The app was designed specifically to prevent scam SMSes and phone calls from reaching users. PHOTO: SHIN MIN FILE

SINGAPORE - More than 5,500 phone numbers, believed to be used in scams, have been blocked by the ScamShield application since its launch in November last year.

The app, which is managed by the National Crime Prevention Council and the Singapore Police Force (SPF), has been downloaded by more than 119,000 users.

It is currently only available on iOS devices, but a version for Android systems is being developed.

The app was designed specifically to prevent scam SMSes and phone calls from reaching users, identifying and filtering them out using artificial intelligence.

Users can also report scam messages and numbers via the app for the SPF's Anti-Scam Centre (ASC) to take further action, such as blocking the numbers or contacting telecommunications companies to suspend or terminate them.

So far, about 722,000 SMSes have been reported.

Ms Reis Chang, 23, a fresh graduate, downloaded ScamShield in February.

She said: "I had been getting a lot of scam calls and messages on my phone, so I was quite annoyed by it.

"Ever since I downloaded (the app), the number of scam calls and messages I've been getting has been close to none."

Ms Chang also downloaded the app for her father, as she wanted to prevent him from falling for scams.

She added: "I'm afraid he'll pick up one of those calls and it'll say it's from a bank and then he'll find it very trustworthy... so I downloaded the app and set it up for him so that such calls get blocked and filtered."

Assistant Superintendent Paige Tan, a senior investigation officer with the ASC, said that some of the most common scams reported via the app have been loan and betting scams.

But other scams were also detected, such as a bank-related scam late last month.

Potential victims had received spoofed SMSes purportedly from banks, claiming that their cards had been suspended.

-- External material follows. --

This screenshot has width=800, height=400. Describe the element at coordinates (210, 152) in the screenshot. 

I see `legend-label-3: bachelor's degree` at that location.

The messages provided contact numbers to call for assistance, and doing so would put victims on the line with a scammer masquerading as a bank employee.

Once the ASC detected the trend, it reached out to the telecoms companies to suspend the contact numbers involved, preventing potential victims from falling for the ruse.

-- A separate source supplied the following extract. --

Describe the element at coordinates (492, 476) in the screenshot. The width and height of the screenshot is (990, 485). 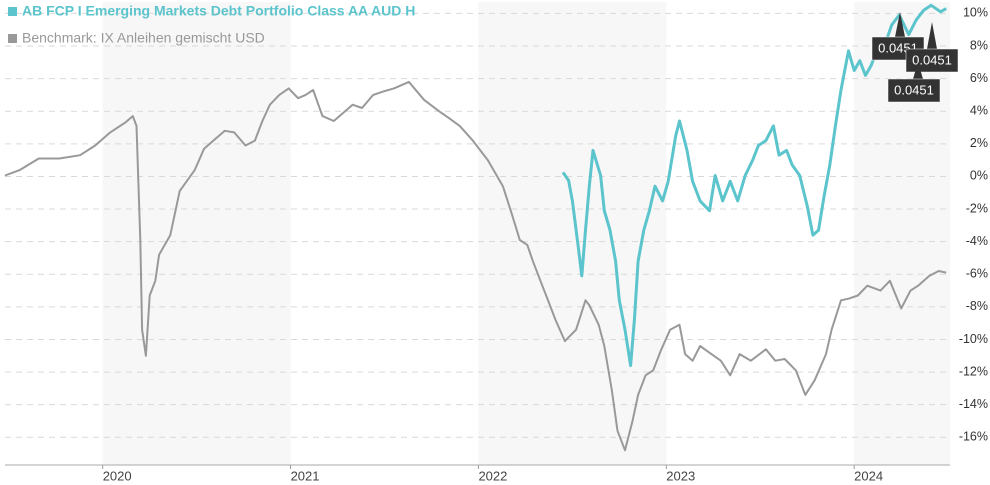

The number of scams reported last year hit a record high of 15,756 cases, with more than $201 million lost by victims.

This was up from the 9,545 cases reported in 2019, with more than $120 million scammed.

ASP Tan urged more people to use ScamShield to protect themselves and their loved ones.

She said: "The information (from ScamShield) allows the ASC to detect emerging scam trends and provides timely advisories to warn the public about the latest scam trends promptly."